Thursday, April 24th 2008
ATI Radeon HD 4800 Series Video Cards Specs Leaked
Thanks to TG Daily we can now talk about the very soon to be released ATI HD 4800 series of graphics cards with more details. One week ahead of its presumable release date, general specifications of the new cards have been revealed. All Radeon 4800 graphics will use the 55nm TSMC produced RV770 GPU, that include over 800 million transistors, 480 stream processors or shader units (96+384), 32 texture units, 16 ROPs, a 256-bit memory controller (512-bit for the Radeon 4870 X2) and native GDDR3/4/5 support as reported before. At first, AMD's graphics division will launch three new cards - Radeon HD 4850, 4870 and 4870 X2:
Source:
TG Daily
- ATI Radeon HD 4850 - 650MHz/850MHz/1140MHz core/shader/memory clock speeds, 20.8 GTexel/s (32 TMU x 0.65 GHz) fill-rate, available in 256MB/512MB of GDDR3 memory or 512MB of GDDR5 memory clocked at 1.73GHz
- ATI Radeon HD 4870 - 850MHz/1050MHz/1940MHz core/shader/memory clock speeds, 27.2 GTexel/s (32 TMU x 0.85 GHz) fill-rate, available in 1GB GDDR5 version only
- ATI Radeon HD 4870 X2 - unknown core/shader clock speeds, available with 2048MB of GDDR5 memory clocked at 1730MHz
278 Comments on ATI Radeon HD 4800 Series Video Cards Specs Leaked
My point was simple, I don't care about saving energy to power my system up.
I just would like AMD to release something worth building (for myself). The 4870 x2 and whatever else they decide to release I hope is not just a play on words. Its been real close many times to join the dark side.
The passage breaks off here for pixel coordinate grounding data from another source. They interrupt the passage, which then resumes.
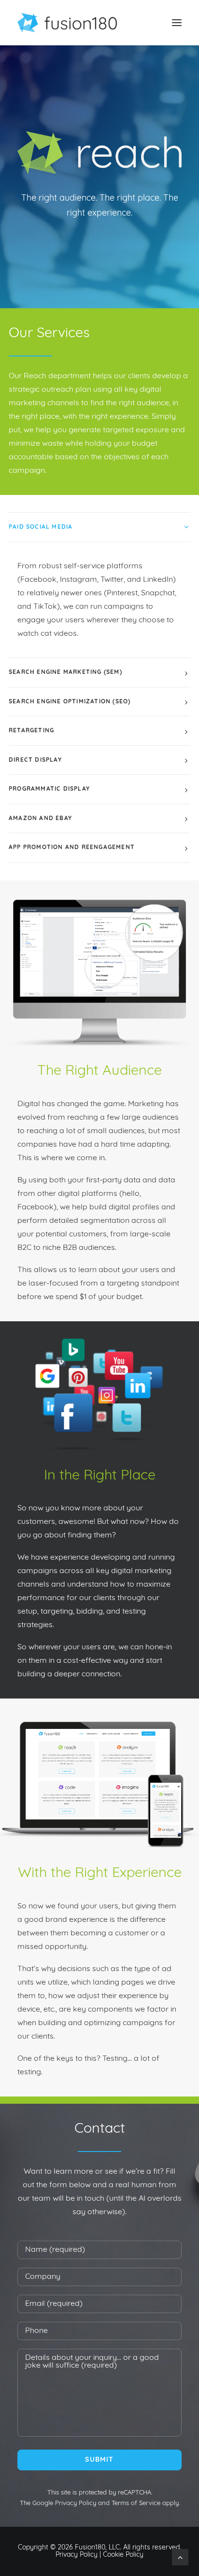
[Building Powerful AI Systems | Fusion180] (67, 22)
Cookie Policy (123, 2555)
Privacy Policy (75, 2503)
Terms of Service (136, 2503)
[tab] (99, 527)
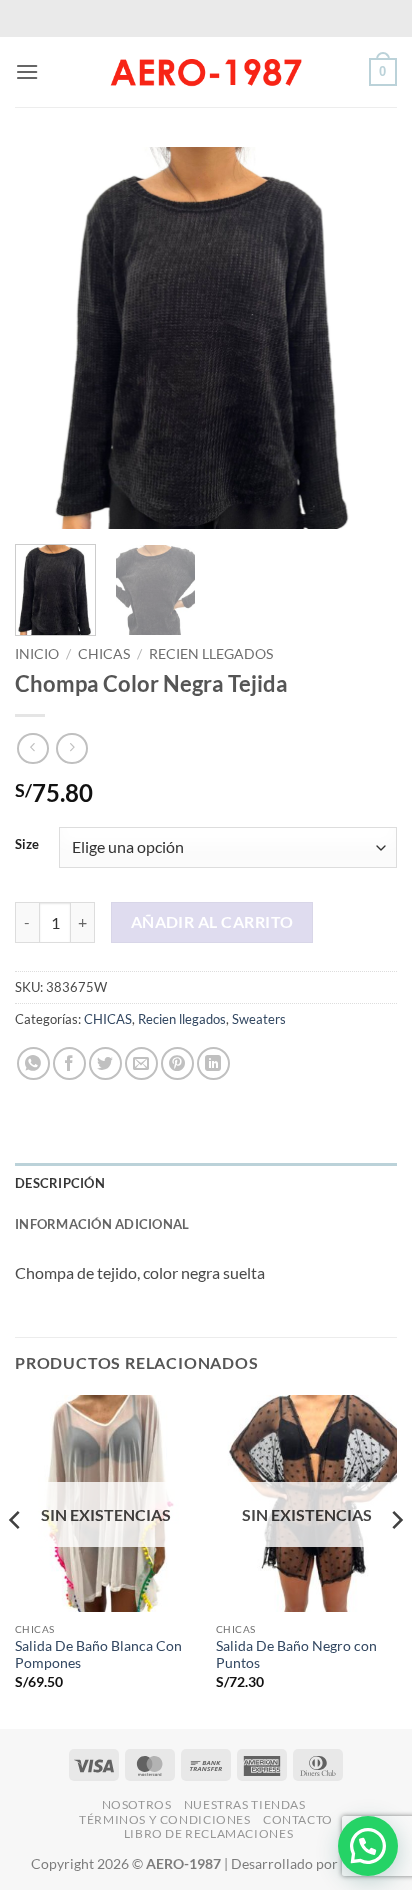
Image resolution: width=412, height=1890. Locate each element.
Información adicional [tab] (102, 1224)
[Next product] (32, 748)
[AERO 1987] (206, 72)
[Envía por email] (141, 1063)
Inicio (37, 654)
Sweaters (259, 1019)
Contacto (298, 1819)
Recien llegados (211, 654)
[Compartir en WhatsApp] (33, 1063)
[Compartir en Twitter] (105, 1063)
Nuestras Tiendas (245, 1804)
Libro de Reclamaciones (208, 1833)
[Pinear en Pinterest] (177, 1063)
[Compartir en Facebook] (69, 1063)
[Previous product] (71, 748)
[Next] (364, 338)
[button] (27, 71)
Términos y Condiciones (164, 1819)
But will hold off this one last time.
quote:
In terms of performance, we heard some interesting claims. A 4870 should perform on par with or better than a dual-chip 3870 X2.
lemonadesoda? reading this? ;)
But I dont think the reasons they give will result in such a performance gain:
#1. 480 vs. 320 shaders = 50% improvement in the BEST POSSSIBLE situation, ie. purely shader limited.
#2. 32 vs. 16 TMU = 100% improvement... now I actually think THIS is going to have a bigger impact.
#3. 16 ROPS vs. 16 ROPS = no change here or to architecture.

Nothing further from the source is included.